Google just released a new beta version of its Chrome browser for Windows PCs. The company claims that it is 30 percent faster than the current stable version of the browser (based on V8 and SunSpider benchmarks).
What may be more significant, though, is that this is the first version of Chrome that adds some support for HTML5, including video-tagging capabilities. The latest Firefox 3.5 beta also adopts HTML5, which allows for all sorts of cool things inside Web video like links and other interactive elements. It lets you treat video more like a Webpage. Along with Google’s acquisition of On2 today for its video codec, it looks like Google is getting behind open video in a big way. (Read this post from last year for more on the evolution of HTML).

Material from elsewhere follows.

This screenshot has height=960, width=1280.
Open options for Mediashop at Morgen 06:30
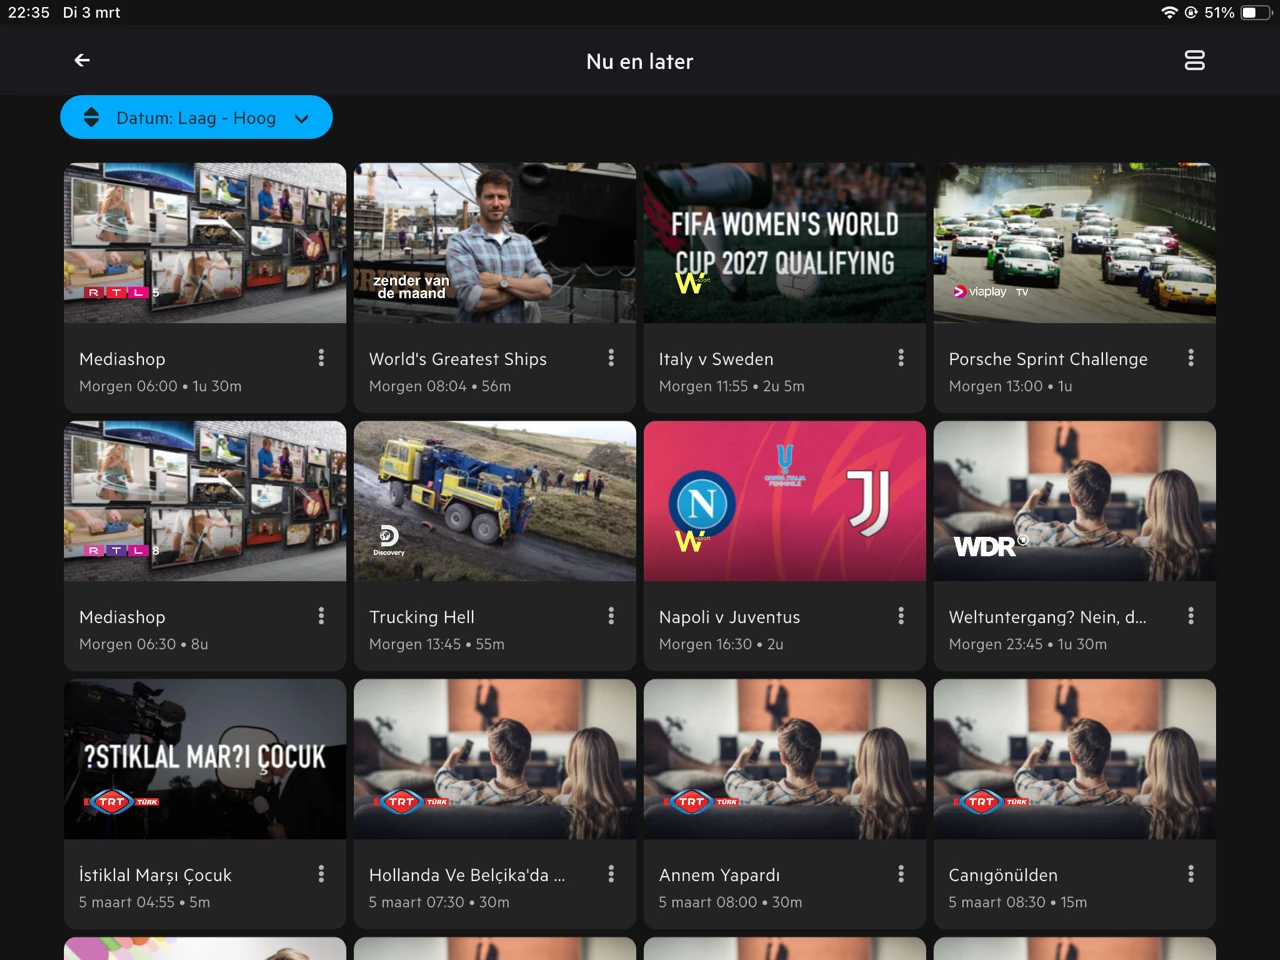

The new Google Chrome beta is also prettier. Those themes we’ve been telling you about are now fully incorporated. And the new beta also improves the New Tab and Omnibox features.
When you create a new tab, Chrome shows you thumbnails of the sites you visits the most often (just like in Safari). These act as automatic bookmarks. Now, you can rearrange the thumbnails in any order you like by dragging and dropping them, or you can pin one down so that it doesn’t move even if you don’t visist it as much as other sites.
The Omnibox is Chrome’s all-in-one address and search bar. As you type words in, it gives you drop-down suggestions, which now have icons distinguishing between search results, bookmarks, and Websites.